I have a bunch of fungal ITS2 sequences and have been processing them following the SOP. I’m to the classification step and am using UNITE ITS2. When I use k=8 ~25% are unclassified (blasted a few of the unclassified and they came back as perfect matches to sequences in UNITE). Tried k=7, fewer unclassified but still more than 20% and still sequences that blast says should have been classified. Tried k=6 and suddenly all are classified at least to phyla. Naturally when something suddenly works, I worry what I might be doing wrong. Any insight why I’m getting such a difference between k=7 and k=6?
I suspect your phyla all have at least 6 sequences in them. Remember taht this method works by taking the k-closest matches and reporting the complete consensus taxonomy. So if k=7 and a phylum in your reference only has 6 sequences in it, that phylum will never get detected.

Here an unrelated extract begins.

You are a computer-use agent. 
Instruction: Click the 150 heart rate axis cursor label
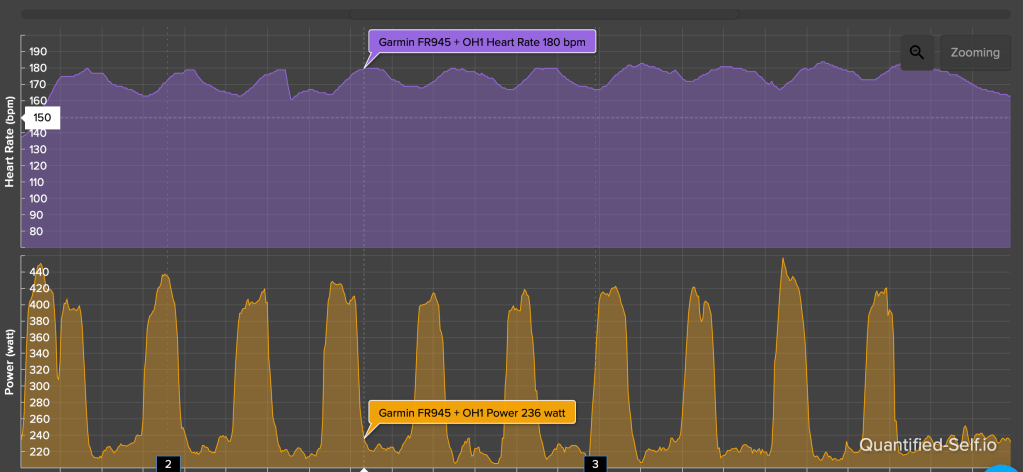41,118
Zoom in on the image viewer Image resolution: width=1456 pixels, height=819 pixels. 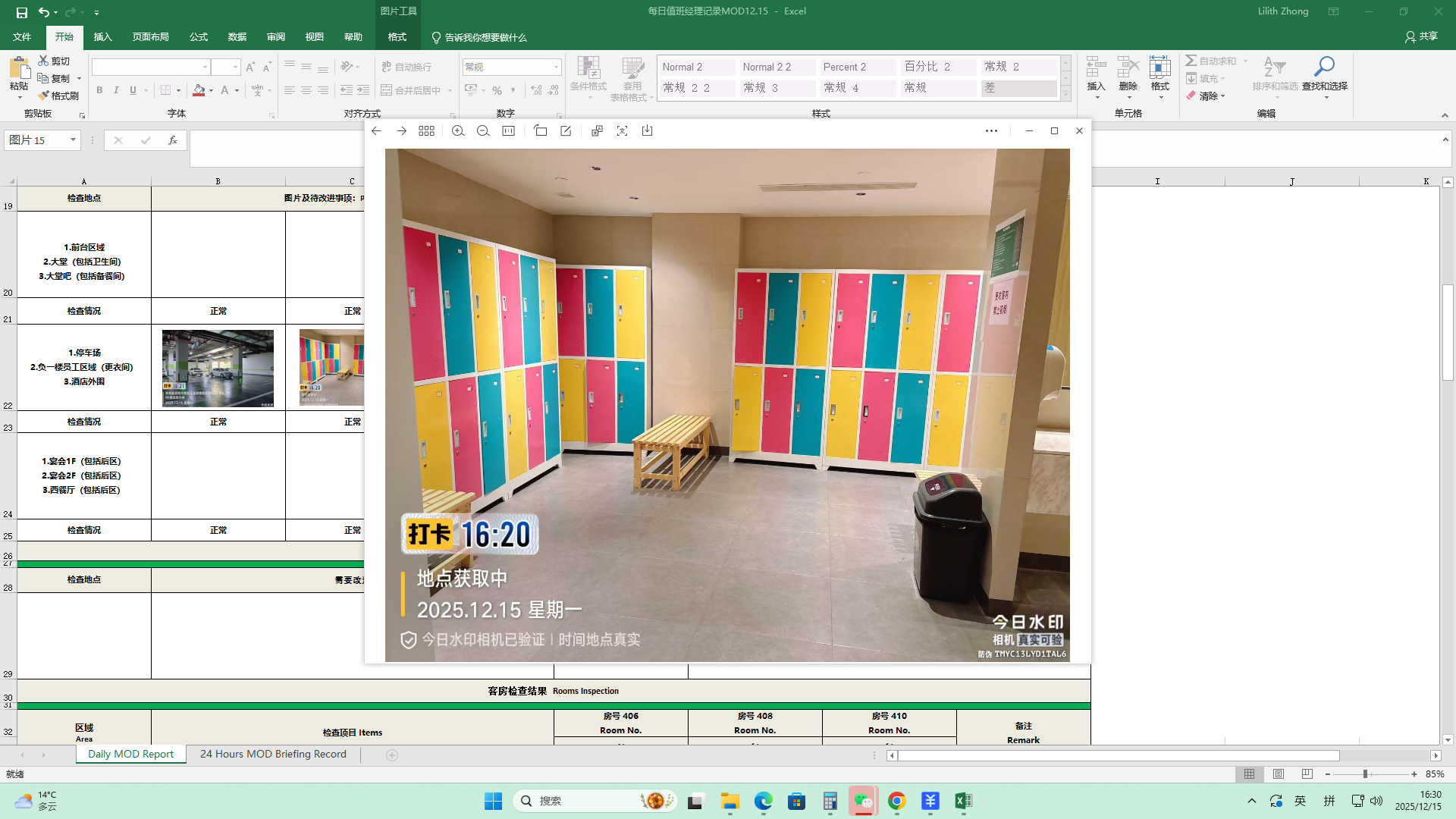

I was using the default method which I thought was Wang where k=kmer size, not the knn where k=#nearest neighbours. Is knn the default?
Argh, sorry. Not enough sleep… You’re correct.
The k-size will depend on the length of the sequences and the number of sequences in each taxon. Unfortunately, it can only really be determined empirically by doing a leave-one-out test to see how classification accuracy depends on kmer size. The other consideration is that larger k-sizes will take more time to do the classifications. In general a kmer size of 7 or 8 seems to work well in the stuff we’re testing.
ok thanks, I’ll add LOO on the UNITE db to my to do list